======== Dataset records ========

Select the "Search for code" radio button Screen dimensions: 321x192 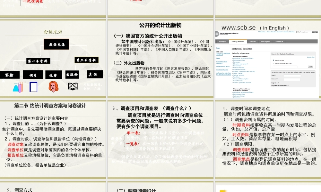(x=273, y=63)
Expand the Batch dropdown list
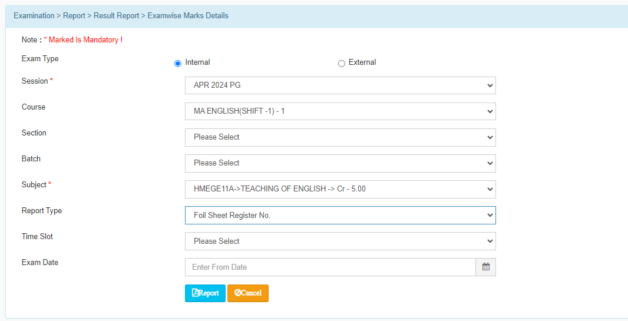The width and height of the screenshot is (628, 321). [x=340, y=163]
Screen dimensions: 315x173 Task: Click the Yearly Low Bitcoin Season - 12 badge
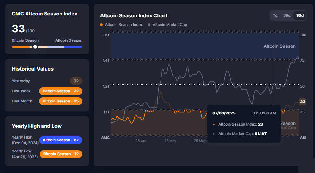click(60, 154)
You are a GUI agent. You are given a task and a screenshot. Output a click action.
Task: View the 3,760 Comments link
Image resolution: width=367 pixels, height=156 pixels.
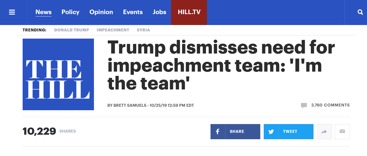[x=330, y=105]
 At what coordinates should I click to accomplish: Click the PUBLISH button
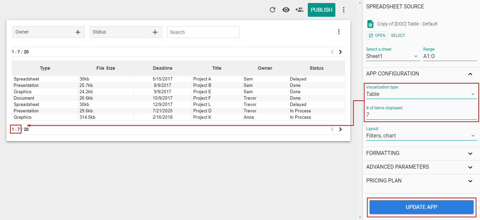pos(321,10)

========
======== Dataset records ========

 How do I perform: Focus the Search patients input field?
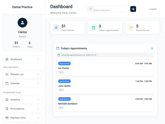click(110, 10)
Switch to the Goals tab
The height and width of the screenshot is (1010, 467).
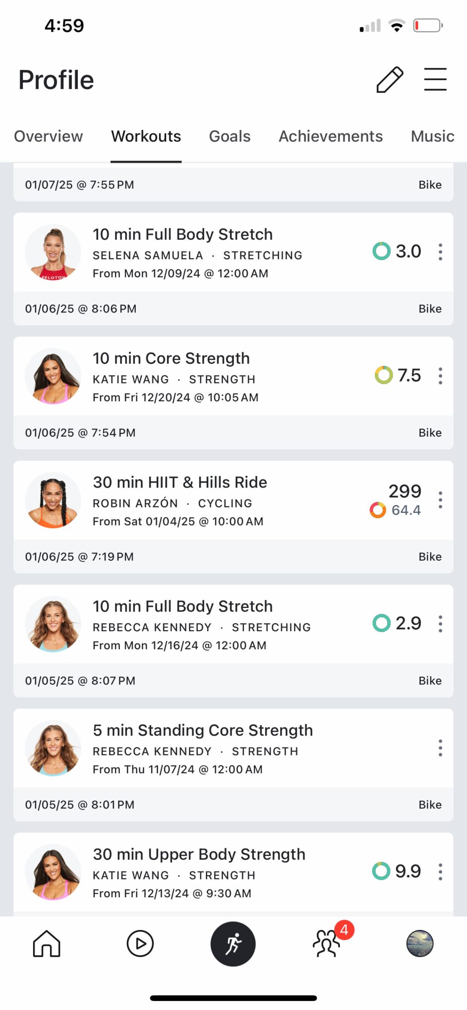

========
======== Dataset records ========

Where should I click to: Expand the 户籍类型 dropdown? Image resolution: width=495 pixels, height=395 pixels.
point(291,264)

========

Assigned task.
Which lines run from the one holding "Switch to the Goals tab" through the one holding "The height and" in the records above? Repeat them exactly, both included, and nothing more.

Exercise result.
Switch to the Goals tab
The height and width of the screenshot is (1010, 467).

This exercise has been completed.